Address declining enrollment by addressing summer melt
Address declining enrollment by addressing summer melt.
Overall student enrollment is down, especially at community colleges, placing financial strain on our institutions of higher education. National longitudinal data indicates that up to 40% of high school seniors who have been accepted and intend to enroll in college ultimately fail to matriculate in the fall. This phenomenon, known as “summer melt,” disproportionately affects low-income students and is a priority for enrollment leaders looking to improve yield and increase access and equity in education. As one data point, just 9% of low-income and first-generation students graduate from college by their mid-twenties. Now compare that to the 77% graduation rate of their more well-to-do peers. That’s a big gap.
While the causes and interventions for summer melt are well understood, institutions of higher education may benefit from support by applying data and AI-based solutions to lessen the impact of this issue. We’ve shared examples of modern data analytics and cloud solutions that you can consider below:
Identify at-risk students before the first day of school begins through the use of predictive analytics and modern data architecture.
Is your applicant and student data sitting in silos across multiple sources and systems? Do you have a 360-degree view of each admitted student, including data from digital marketing, recruiting events, financial aid, tuition, payments, orientation, health, housing, and any other systems relevant to an admitted student’s journey to day one? Even without a comprehensive view, you can get started by bringing together a handful of siloed systems. By collecting and integrating this data on cloud-based scalable architectures, you can harness it for use in predictive models to quickly identify at-risk students. As your data foundation matures, you can build upon this foundation.
Armed with a holistic data foundation that you can build off, you’ll be able to generate insights such as a student’s overall risk of summer melt. You’ll also be better equipped to prioritize finite resources across programs and departments. We’ve seen our higher education customers successfully leverage analysis to validate existing models and identify previously unknown risk factors.
Scale your interventions faster with the responsible use of artificial intelligence and machine learning (AI/ML)

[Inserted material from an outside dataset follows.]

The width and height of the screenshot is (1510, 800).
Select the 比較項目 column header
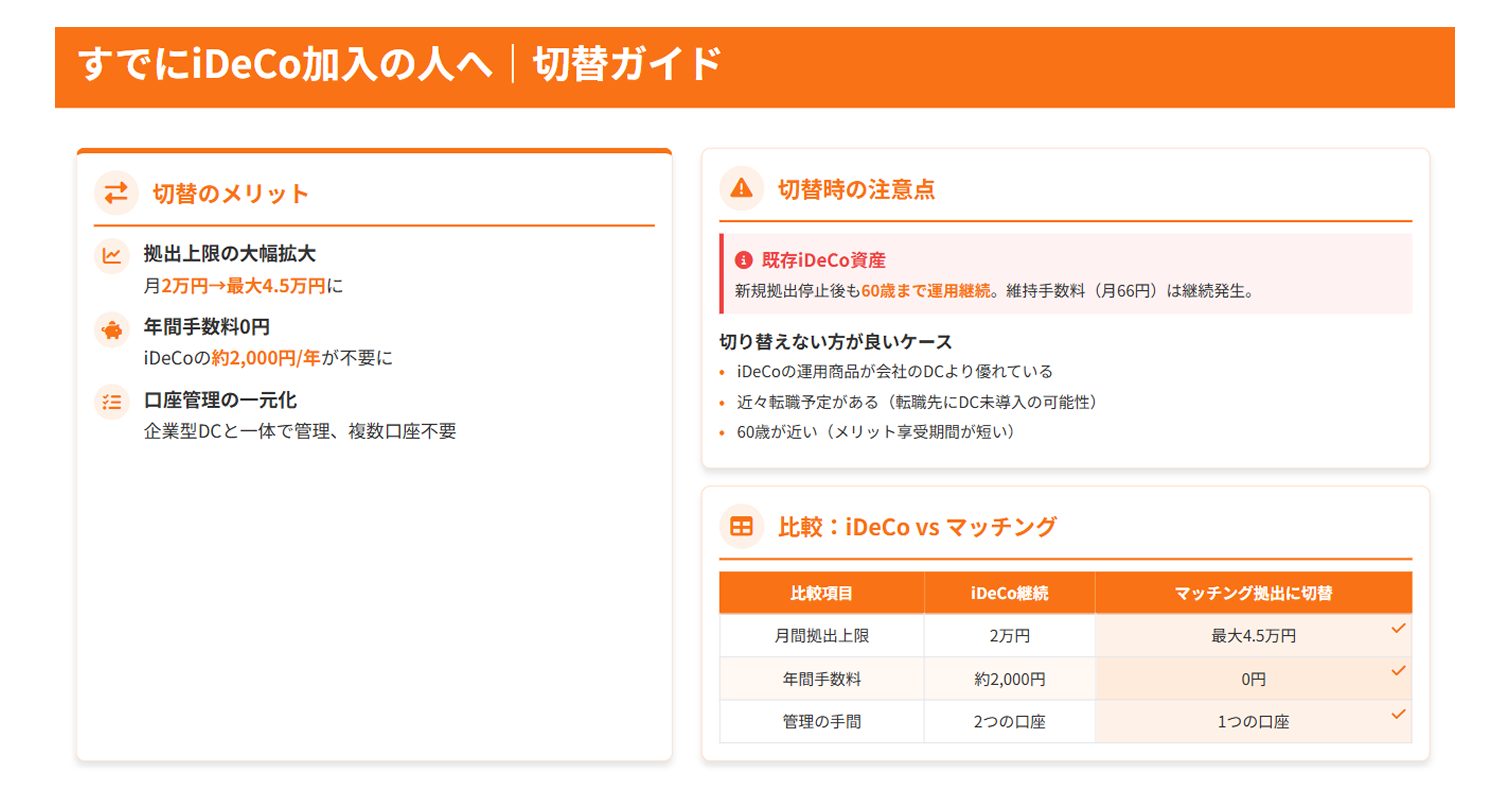821,593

The generative AI (GenAI) tools of today, including secure and compliant Large Language Models (LLMs), are improving with each passing month. This emerging technology will soon become a powerful tool that higher education institutions can leverage to address the challenge of summer melt and declining enrollment. Some promising use cases for how to apply AI/ML include:
Provide targeted messaging, virtual assistants, and notifications. AI-powered chatbots can provide 24/7 support to students, answer questions, and even guide them through enrollment.
Personalize learning experiences using adaptive learning platforms and provide real-time coaching or counseling support. What if you could give every student a knowledgeable and helpful college counselor in their pocket? This is a vision that we can now bring to life.
Identify students who are at higher risk of summer melt proactively or even in real-time. Student data, such as academic records and demographic information, can be used to prioritize outreach and support efforts to students. Imagine sending each at-risk student an interactive series of emails and text messages to guide them through their own custom checklist, creating a more level playing field for all.
BRIDGE THE ACHIEVEMENT GAP BY MEETING STUDENTS WHERE THEY ARE
When Alex Bernadotte got an acceptance letter from Dartmouth College, she felt like all her hard work—and all her parents' sacrifices—had finally paid off. However, she quickly learned that the real work had just begun. For a Haitian immigrant and first-generation college student like Bernadotte, the experience was a culture shock. Not only did she feel unprepared in the classroom, she felt alienated by the privilege and wealth of her peers. And she struggled. She learned it was okay to ask for help and discovered how to tap into campus resources. She graduated from Dartmouth and later earned a Master’s degree from Stanford University.
Many low-income and first-generation students aren’t so lucky. One way our higher education institutions can better support their success and reduce summer melt and stagnating completion rates is through an application like Beyond 12’s MyCoach mobile app. The MyCoach mobile app expands upon other student support services, pairing students with virtual coaches or mentors who help them navigate the college experience.
To build the app, Beyond 12 partnered with a human-centered design agency, IDEO, to understand student needs and behaviors. That research led to a new, tiered service model, ranging from digital or app-only to the traditional high-touch coaching experience. Those transactional, light-touch elements—reminders, to-do lists, and campus-specific how-tos are automated in the mobile app, freeing up counselors and coaches to have meaningful connections with their students.
The app, built by Slalom, uses Xamarin’s cross-platform development software, allowing iOS and Android apps to share code in one common language. It has significantly trimmed the costs of traditional student support and coaching services and enables students to navigate their higher education experience better and thrive in college and beyond.